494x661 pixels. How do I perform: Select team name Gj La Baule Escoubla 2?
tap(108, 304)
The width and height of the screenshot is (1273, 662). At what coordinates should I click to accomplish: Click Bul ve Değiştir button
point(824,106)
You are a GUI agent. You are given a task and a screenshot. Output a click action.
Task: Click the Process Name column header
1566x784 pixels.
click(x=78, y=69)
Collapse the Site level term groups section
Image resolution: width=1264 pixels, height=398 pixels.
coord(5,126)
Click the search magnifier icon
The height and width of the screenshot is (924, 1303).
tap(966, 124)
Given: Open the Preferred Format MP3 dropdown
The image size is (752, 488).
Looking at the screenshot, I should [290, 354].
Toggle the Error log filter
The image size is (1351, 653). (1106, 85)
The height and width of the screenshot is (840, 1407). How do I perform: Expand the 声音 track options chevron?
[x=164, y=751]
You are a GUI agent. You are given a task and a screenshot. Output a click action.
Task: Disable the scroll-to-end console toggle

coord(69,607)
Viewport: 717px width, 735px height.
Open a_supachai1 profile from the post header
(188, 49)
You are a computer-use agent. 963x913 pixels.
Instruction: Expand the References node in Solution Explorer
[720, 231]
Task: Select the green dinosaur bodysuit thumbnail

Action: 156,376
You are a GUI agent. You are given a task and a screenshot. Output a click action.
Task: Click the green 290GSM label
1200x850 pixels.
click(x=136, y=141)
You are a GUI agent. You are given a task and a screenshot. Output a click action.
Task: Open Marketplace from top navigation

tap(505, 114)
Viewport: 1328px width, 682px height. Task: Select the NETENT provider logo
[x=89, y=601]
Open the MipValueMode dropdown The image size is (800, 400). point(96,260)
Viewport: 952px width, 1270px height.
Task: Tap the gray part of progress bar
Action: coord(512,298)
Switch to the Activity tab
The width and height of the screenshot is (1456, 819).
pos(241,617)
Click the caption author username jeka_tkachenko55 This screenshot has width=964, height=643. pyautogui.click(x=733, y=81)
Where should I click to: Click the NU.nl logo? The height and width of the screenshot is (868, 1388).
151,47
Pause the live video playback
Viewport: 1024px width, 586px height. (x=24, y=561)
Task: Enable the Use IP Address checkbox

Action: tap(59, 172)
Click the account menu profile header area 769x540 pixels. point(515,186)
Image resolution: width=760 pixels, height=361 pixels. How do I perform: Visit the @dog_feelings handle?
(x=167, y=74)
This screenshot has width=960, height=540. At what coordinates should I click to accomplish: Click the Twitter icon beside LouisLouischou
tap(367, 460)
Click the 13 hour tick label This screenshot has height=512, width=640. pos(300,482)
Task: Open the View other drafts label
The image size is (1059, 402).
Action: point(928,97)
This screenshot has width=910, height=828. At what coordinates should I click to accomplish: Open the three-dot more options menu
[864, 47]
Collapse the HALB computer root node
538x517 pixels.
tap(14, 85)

------------------------------------------------------------

Only lines containing the string "label" belong in the answer; find them in the data above and copy them.

Task: Click the green 290GSM label
Click the 13 hour tick label This screenshot has height=512, width=640. pos(300,482)
Task: Open the View other drafts label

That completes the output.